This is funny, because I was remarking just the other day that a reason the English think their weather is bad seems to be that they are comparing it to south-western France. If, counterfactually, they were a part of Canada, they might be more likely to compare it to the rest of Canada. If you think rain is bad, try freezing rain, then hail that damages cars, then white-out blizzard conditions (all in one day!), or snowbanks taller than you are that last for 5 months, or sweltering humid summers, cloud of mosquitoes that devour you when you step outside, and so on.

Enjoy the English weather!

Crosbie said...

Latitude explains a lot - including, I expect the Glasgow effect. It is quite unusual to have a major industrial city at this latitude, other than in Russia. Russia may also experience the Glasgow effect.

Luqman said...

I am a foreigner currently living in the UK, familiar with subcontinental weather.

There is a lot to love in the weather of these isles. As far as lighting and SAD is mentioned, that probably plays a role in some people, but even otherwise certain gripes about the weather may be expressed:

-Unpredictable variability is in a sense sameness: Clouds, clouds, wind, bit of sun, clouds, light rain, suddenly cleared, etc. Eventually it all just blurs into each other. Back home I could expect longer stretches of very similar weather. The first monsoon rain of summer, an absolutely torrential downpour after oppressively hot (sometimes humid, sometimes dry) weeks is a real event. I dont really experience that in this country. No matter what the overall conditions, the general pattern of weather feels very samey.

-Not enough sunshine: I always preferred overcast weather, being of a certain melancholic personality and while this probably resulted in me adjusting quite well, I now find myself missing the sun sometimes.
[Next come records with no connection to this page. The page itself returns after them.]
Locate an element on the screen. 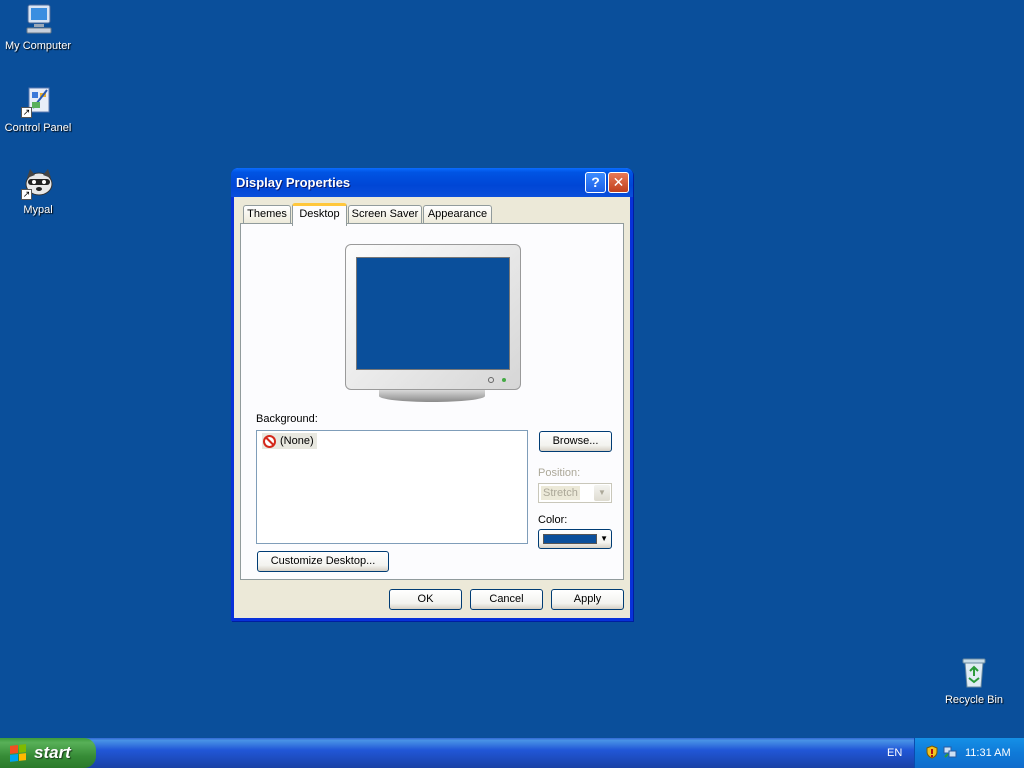 This screenshot has height=768, width=1024. taskbar: start EN 11:31 AM is located at coordinates (512, 753). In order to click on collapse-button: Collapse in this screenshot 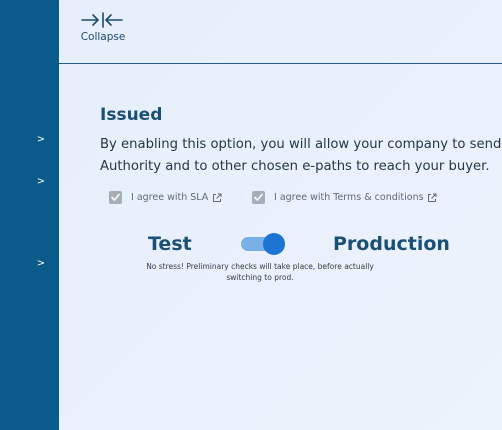, I will do `click(103, 28)`.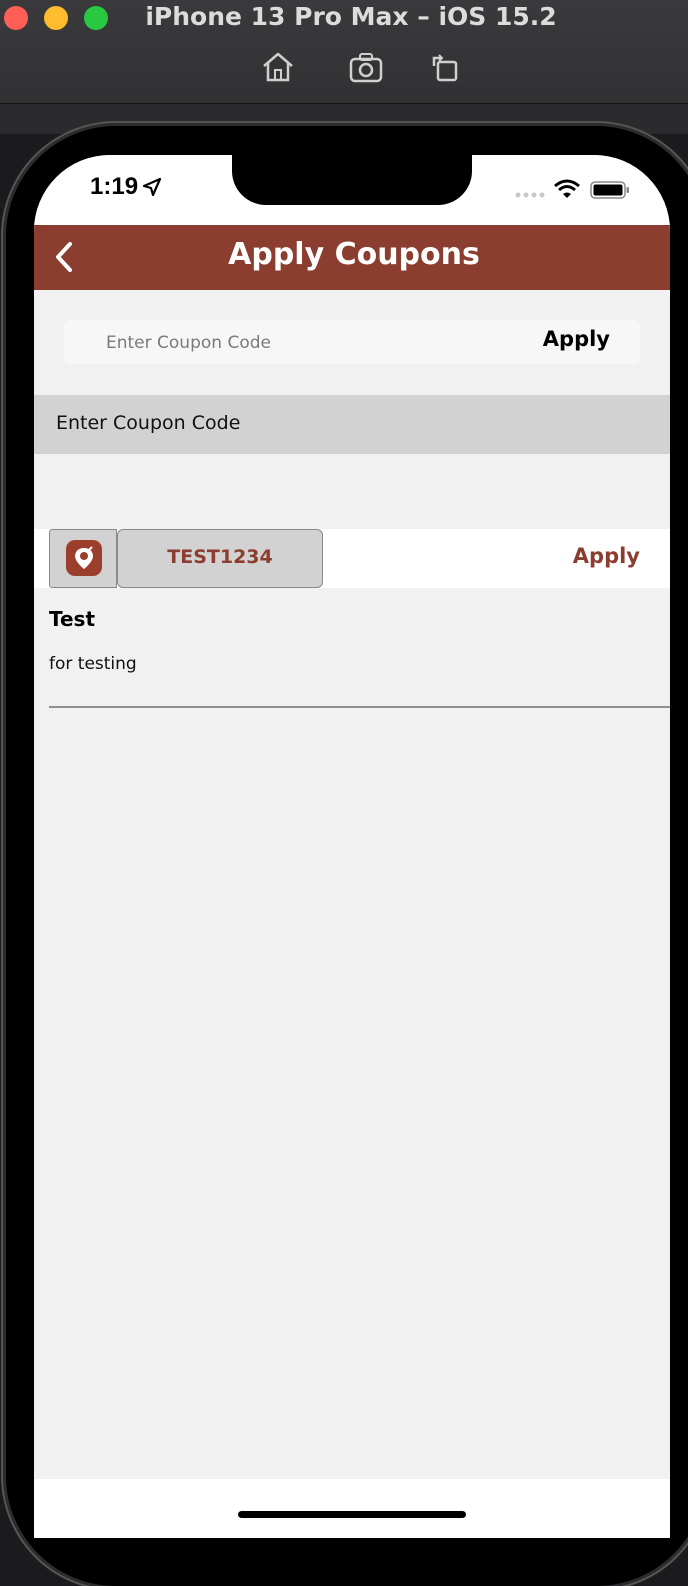 This screenshot has width=688, height=1586. What do you see at coordinates (576, 339) in the screenshot?
I see `apply-code-button: Apply` at bounding box center [576, 339].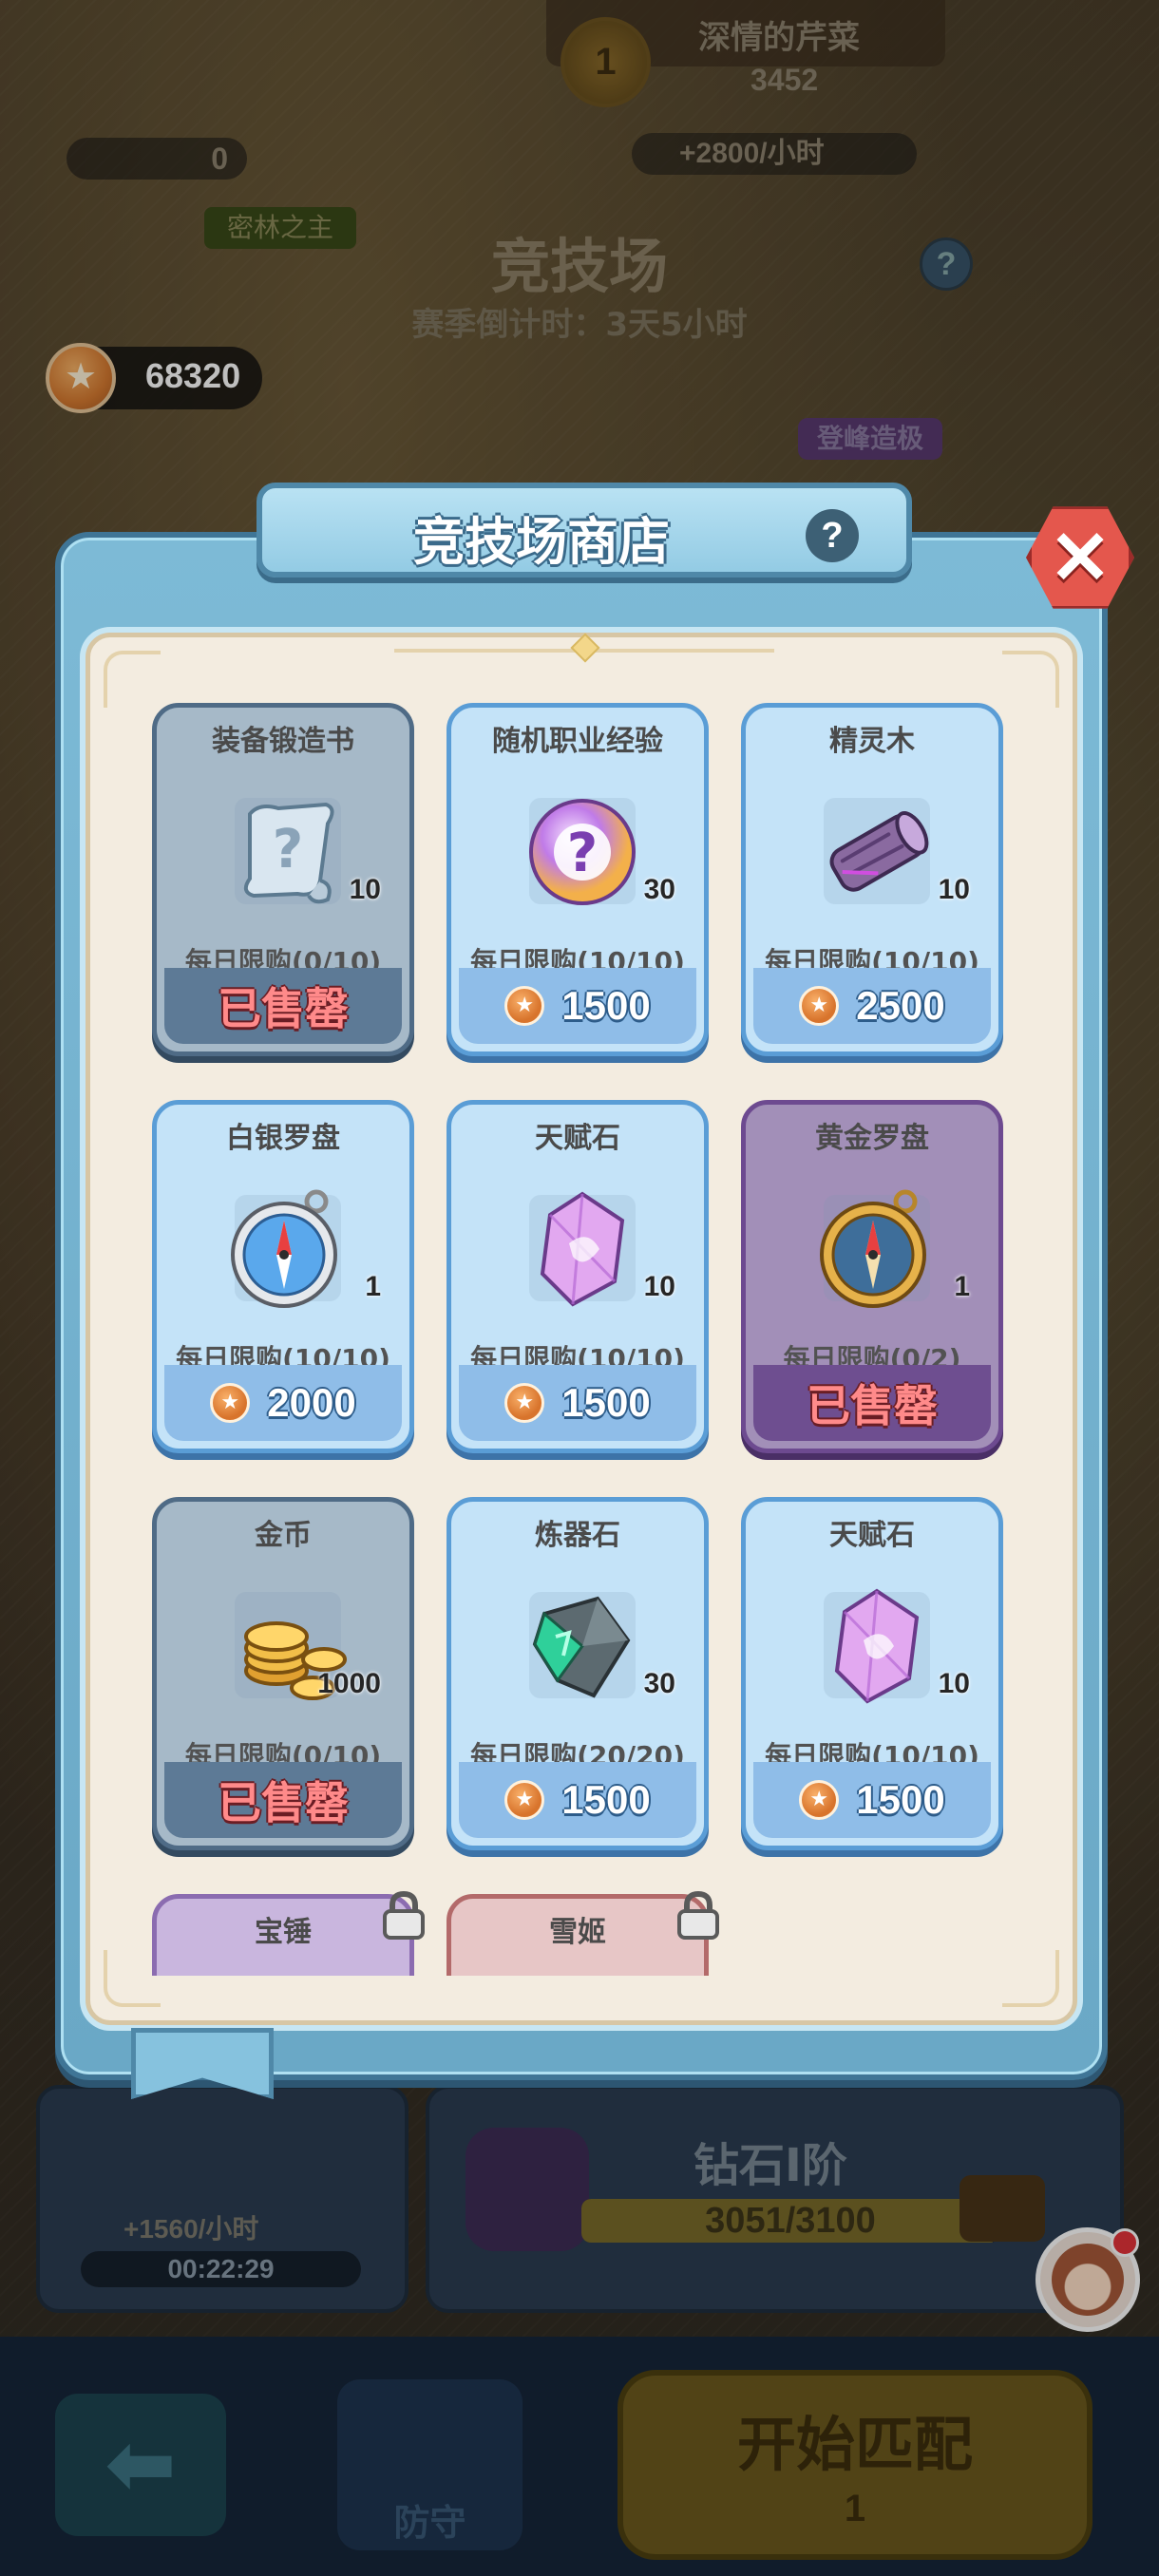  Describe the element at coordinates (283, 1674) in the screenshot. I see `shop-item-card: 金币 1000 每日限购(0/10) 已售罄` at that location.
-Mildness can be boring too: Sure we can get some massive snowfall or a heatwave every now and then, but relatively speaking these events arent nearly as extreme as you would experience in other parts of the world. Like the comment above about Canadian weather. Mostly the British weather is like you say, in a word, pleasant. Being caught out in the rain here likely means you end up a bit damp, back home I would be absolutely drenched. This complaint actually extends to other stuff, like the general topography (at least what I have seen across England and Wales). Rolling hills, fields, evenly planted and tended to trees. Nothing seems truly wild.

I would say the bad reputation could be summed up as frequent cloud cover with unpredictable rain/shine and overall lack of sunshine. Add latitude concerns and that about covers it I imagine.

Bruce Charlton said...

@Crosbie -Clouds also cut out light, So Glasgow on the West gets less light than Edinburgh to the East.